━━━ Exercise text ━━━

Adequacy of sustainability frameworks

From 2021 onwards, the RED II will come into effect and overrule subsidies and inclusion of bioenergy in renewable energy targets for biomass not meeting and documenting compliance with the risk-based sustainability criteria of RED II [96].

An important discourse is whether regulatory sustainability criteria such as those in Denmark, the UK, the Netherlands, Belgium and the entire EU from 2021 are sufficiently addressing sustainability concerns, especially in terms of climate change mitigation and carbon stocks. One focal point of these criteria is ensuring sustainable forest management (Table 2). In recent years, there has been scientific disagreements as well as public debates about whether the use of solid biomass for energy is sustainable and what the climate impact of burning wood for energy is [10, 14, 82]. Even if sustainability criteria are applied for solid biomass used for energy in the EU, there still is an argument from some scientists that it is not sufficient to ensure that there are benefits for climate, while others are concerned with biodiversity preservation. Other researchers come to different conclusions about the climate impacts of solid biomass, e.g. ([6, 83].

Another issue relates to the complexity of wood markets and wood end-uses as well as their related sustainability governance. It is difficult to make an all-encompassing sustainability scheme that can regulate every use-case and sector, and this might result in wood markets affected differently by sustainability regulation depending on end-use [73].

Adequacy of certification schemes

The biomass certification sector is very dynamic and is likely to see new developments in the near future. Some pellet and energy companies are working to increase transparency of their feedstock sourcing, with online tools to display origin, type and other information, e.g. ENVIVA, [41] and DRAX [25]. Such work is also ongoing in relation to the EUTR [97], as well as work to explore verification of sustainability indicators with spatial data [72]. This might be crucial to verify sustainability for uncertified areas, e.g. as a basis for risk assessments, as required by SBP and RED II. For implementation of RED II criteria, it also seems likely that some adjustments will take place at all regulatory levels, including legislation, in national sustainability systems and within private certification. In sourcing countries with no ratification of the Paris Agreement, new accounting systems might be needed at finer scales to demonstrate that forest carbon stocks are not declining in the long-term in biomass sourcing areas [96].

The FSC, PEFC and SBP systems are accepted by the parties to the IA for showing compliance with the SFM requirements [18]. The FSC and PEFC systems are logical choices as their criteria for SFM represent a relatively long-lasting and high degree of consensus within international and national stakeholder communities. SBP builds on the criteria of these systems, but has made an effort to develop a novel risk-based approach for uncertified forests, where the auditing focuses on criteria assessed with specified risk [91]. Criteria assessed with low risk are typically covered by well-enforced legislation; otherwise, available statistics and data may suggest that risk is low.

━━━ Data ━━━

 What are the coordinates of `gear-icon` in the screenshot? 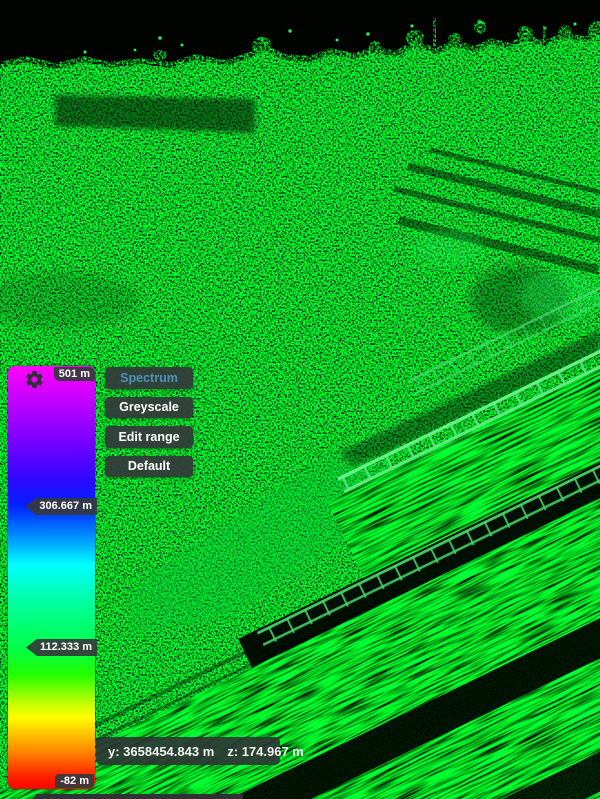 It's located at (34, 380).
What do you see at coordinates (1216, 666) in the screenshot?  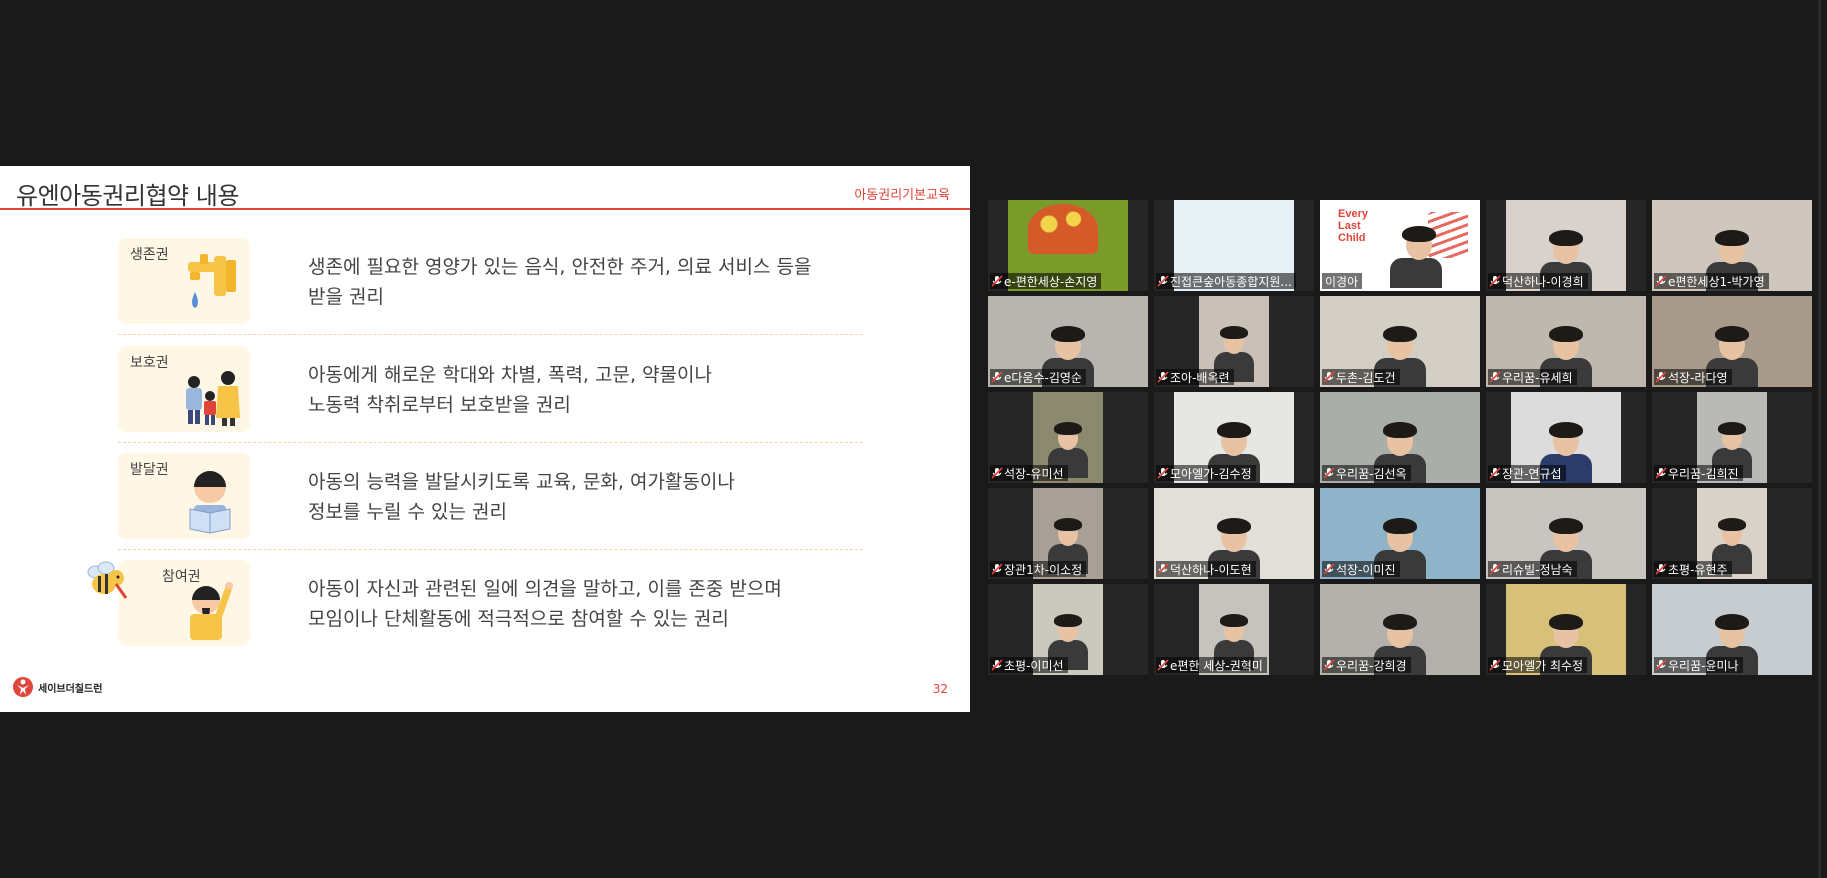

━━━

> [Your objective]: According to the biomass sustainability text, which certification systems do the parties to the IA accept for showing compliance with the SFM requirements?

> [Task output]: FSC, PEFC and SBP.